Still, because of looming potential for the federal government to step in by way of the Clean Power Plan and coal ash regulations from the EPA, North Carolinians have more power to battle pollution and climate change now than we did when we were hoping and praying that the state legislature would do the right thing on coal ash, fracking and offshore drilling. Unlike at the state level, the EPA has to record and consider every comment, and the White House answers the phone.
I haven't given up on state level advocacy or making a mockery of Duke Energy during my lunch hour and protesting at the capitol, but the EPA's coal ash regulations and Clean Power Plan have my full attention and support during these next weeks.
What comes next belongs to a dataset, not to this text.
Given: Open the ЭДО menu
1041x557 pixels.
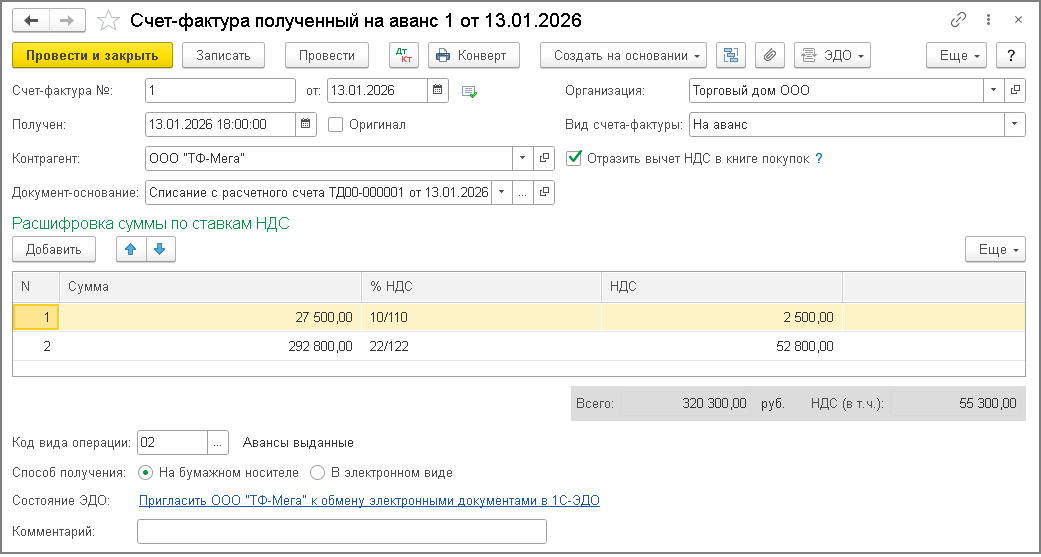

Why? Because they are designed to do what has yet to be done by NCDENR and the state legislature: hold power plants accountable for the majority of domestic greenhouse gases (at least one-third of carbon emissions) and the coal ash mess.
I've already submitted my public comment to the EPA and everyone else has until Dec. 1 to do the same. On Monday, Nov. 24, I, like others tired of being at risk of the next big corporate foul-up, will call the White House hotline (202-456-1111) and express my support for strong safeguards on coal ash by the end of the year.
A groundswell of public support for coal ash regulations and reduced carbon emissions from power plants would be a real game-changer. If the U.S./China agreement is the climate action bark, EPA interference in business as usual at the power companies is the much needed bite.
Danielle A. Hilton is a blogger and mompartisan activist who works as a field organizer for Moms Clean Air Force, a national nonprofit environmental organization. She also serves as a member of Charlotte Environmental Action and serves on the Clean Air Carolina Board of Directors.